--- START OF TEXT TO READ ---
Most adults will need a number of consumer loans throughout their lifetimes, even those who are considered wealthy. Few people have enough cash on hand to buy cars or homes outright; most of us need to work with a financial institution or lenders in order to pay for big purchases.
Consumer loans are a massive part of the financial industry in the U.S., and when managed properly they enable us to provide for our families—a loan may quite literally “put a roof over your head.” It can be a huge relief to see some money hit your checking account in a time of need.
However, consumers should proceed with caution! Loans can also be extremely tricky to manage, especially for those with little financial know-how or budgeting skills.
This is why it is important for borrowers to have a general understanding of how consumer loans work before they apply for loans and make agreements with lenders. In this article, we will walk you through the four main types of consumer loans and how they work.
Whether you are searching for a used car on a modest budget or seeking a flashy sports car after a big promotion at work, auto loans are needed by most consumers to purchase cars.
--- END OF TEXT TO READ ---
## TO DO
(1) According to the consumer loans text, how many main types of consumer loans does the article cover?
(2) Write out the stretch of the consumer loans text from "This is why" through "how they work.".
(3) Extend the text on consumer loans, picking up after its final sentence.
--- START OF INFORMATION PROVIDED ---
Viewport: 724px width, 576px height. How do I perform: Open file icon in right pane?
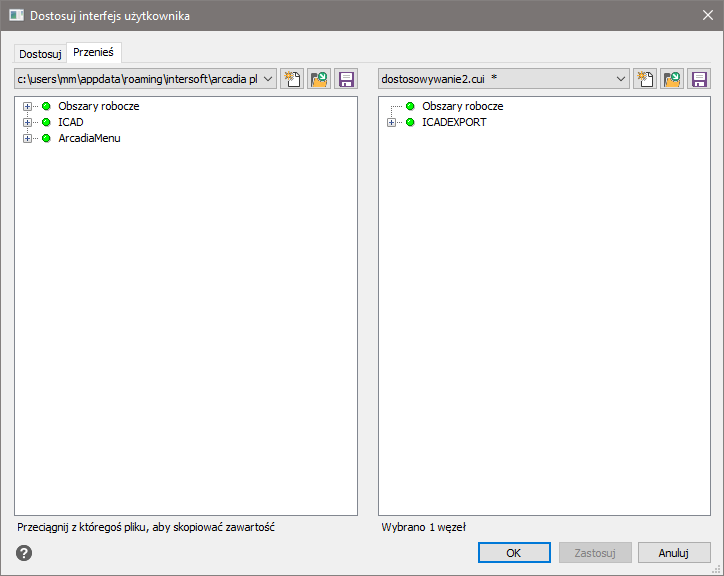click(673, 79)
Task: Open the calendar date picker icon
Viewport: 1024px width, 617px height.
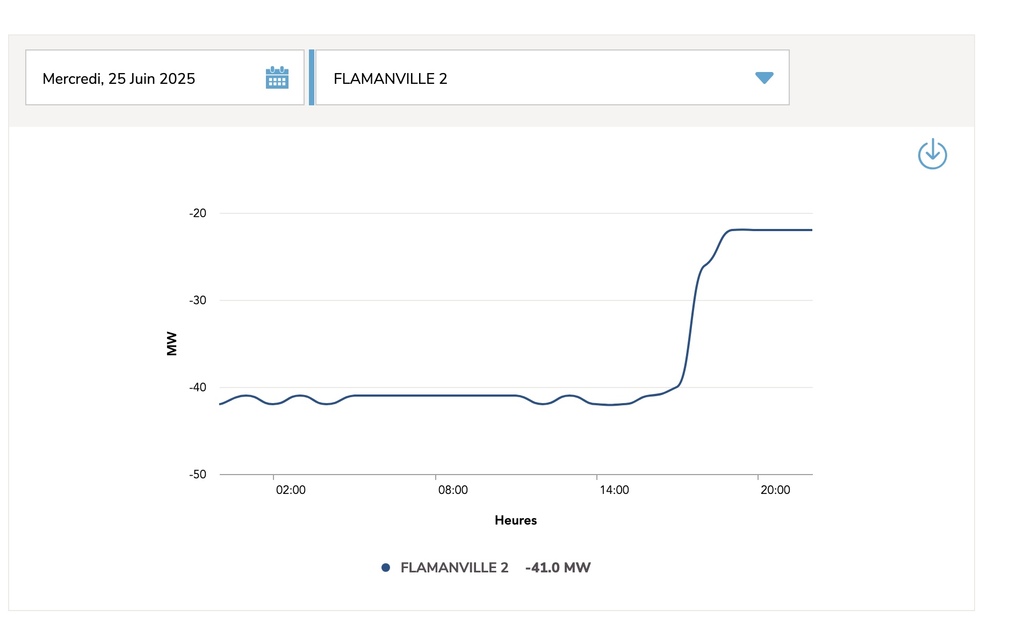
--- END OF INFORMATION PROVIDED ---
## ANSWERS TO EACH TASK
(1) Four.

(2)
This is why it is important for borrowers to have a general understanding of how consumer loans work before they apply for loans and make agreements with lenders. In this article, we will walk you through the four main types of consumer loans and how they work.

(3)
The loan term for an auto loan is one of the most important things to understand, and it relates directly to the value of a car. While a home’s value will in most cases increase over time, an automobile’s value will generally decline over time.
This starts the minute you drive off the dealer’s lot. That’s why car loans have shorter loan rates. The lender needs to know the car will be enough to cover their losses if you default on your loan.
These terms usually last anywhere from 24 to 84 months, and it is best for borrowers to bring a down payment to the table whenever possible to cut down on that loan term.
Unfortunately, some consumers will find themselves “upside-down” in a car loan, meaning they still owe more in loan payments than the car is worth. (This is often due to these loans’ fixed interest rate, jacking up the price of your monthly payment.)
Taking the shortest repayment plan is advisable when it comes to car loans, and it is also worth trying to wait it out until you can save a considerable down payment. If public transportation is an option that could buy you six more months of savings, it could pay off for you in the long run with a much better auto loan.
A mortgage loan is another way to purchase a big-ticket item–in this case a house–without having to fork over hundreds of thousands of dollars (or in some cases millions) to the seller.
Few people would ever be able to purchase a home without a mortgage, and they certainly would not be able to buy the “home of their dreams.” Mortgages allow us to pay for our homes over time, though of course, they come with some limits.
If you are making $15 an hour as a barista, no lender is going to willingly enter into a $750,000 mortgage with you.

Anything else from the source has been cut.